Tell us about your editing work with Luna Station Quarterly
Two things come to mind: first is, reading slush is something every writer should find a way to do, for so many reasons. You get to be the generous reader you want to find when you’re submitting . . . and it quickly becomes clear that good writing doesn’t guarantee an acceptance—there are so many stories that aren’t the right fit (for our magazine, or for a particular issue), and it’s not because they’re bad stories, but because we’re curating four collections a year and the time space continuum being what it is, we only have so many pages to fill. It helps me take rejections less personally as a writer, and it reminds me to focus on being myself (instead of trying to write to please an imagined set of gatekeepers). Second: our EIC, Jennifer Lyn Parsons, is such a dedicated champion of “vast and varied talent”—being part of LSQ is an honor because we work to find and celebrate unique voices—our authors blow me away over and over again, and it’s particularly satisfying to be elevating women’s voices in a field that has stacked the deck against us, historically.
Is being an ambivert a blessing or a curse for a writer?
Oof, these pandemic years.
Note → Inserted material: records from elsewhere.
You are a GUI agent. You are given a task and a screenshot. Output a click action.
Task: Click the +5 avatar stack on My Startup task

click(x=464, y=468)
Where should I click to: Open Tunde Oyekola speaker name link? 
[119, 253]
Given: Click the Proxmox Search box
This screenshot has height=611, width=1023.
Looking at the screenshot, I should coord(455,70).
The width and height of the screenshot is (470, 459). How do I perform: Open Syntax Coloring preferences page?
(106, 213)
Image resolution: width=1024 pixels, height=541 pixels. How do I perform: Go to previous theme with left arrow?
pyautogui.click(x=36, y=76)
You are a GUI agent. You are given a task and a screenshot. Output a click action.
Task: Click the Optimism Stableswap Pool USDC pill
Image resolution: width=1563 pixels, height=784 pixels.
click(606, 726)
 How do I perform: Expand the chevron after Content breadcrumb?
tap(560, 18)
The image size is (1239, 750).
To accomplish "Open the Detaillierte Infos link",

No extrovert energy to be gathered by going out with friends, and it’s not like being locked in a house with your family 24/7 for months is the kind of solitude that feeds an introvert, so my ambivert self was in a special hell. On the other hand, I learned to find community in virtual places—zoom classes and discord channels and group texts—and how to ask for things I need, like time to take a long walk AND time to write AND time to chatter on with someone about my latest streaming obsession. For anyone, figuring out how to get more of what energizes you and how to do less of what depletes you is going to make you a happier person. Or, in my case, a working writer.
What are your upcoming goals as a writer and editor?
I’m working on a manuscript of speculative poetry, a travelogue set in a post-Earth human diaspora. Getting that into a ready-to-submit manuscript is the first big goal I’m trying to stare down. I’m also hoping to find a way to level up my craft in a serious way, meaning that I’m on the lookout for classes, communities, mentors. Another piece of Jewish wisdom that really speaks to me as quality humanist advice: “Find yourself a teacher; make for yourself a friend.” I’m on the lookout for some teachers—and trust that will help me get to a new place in my writing.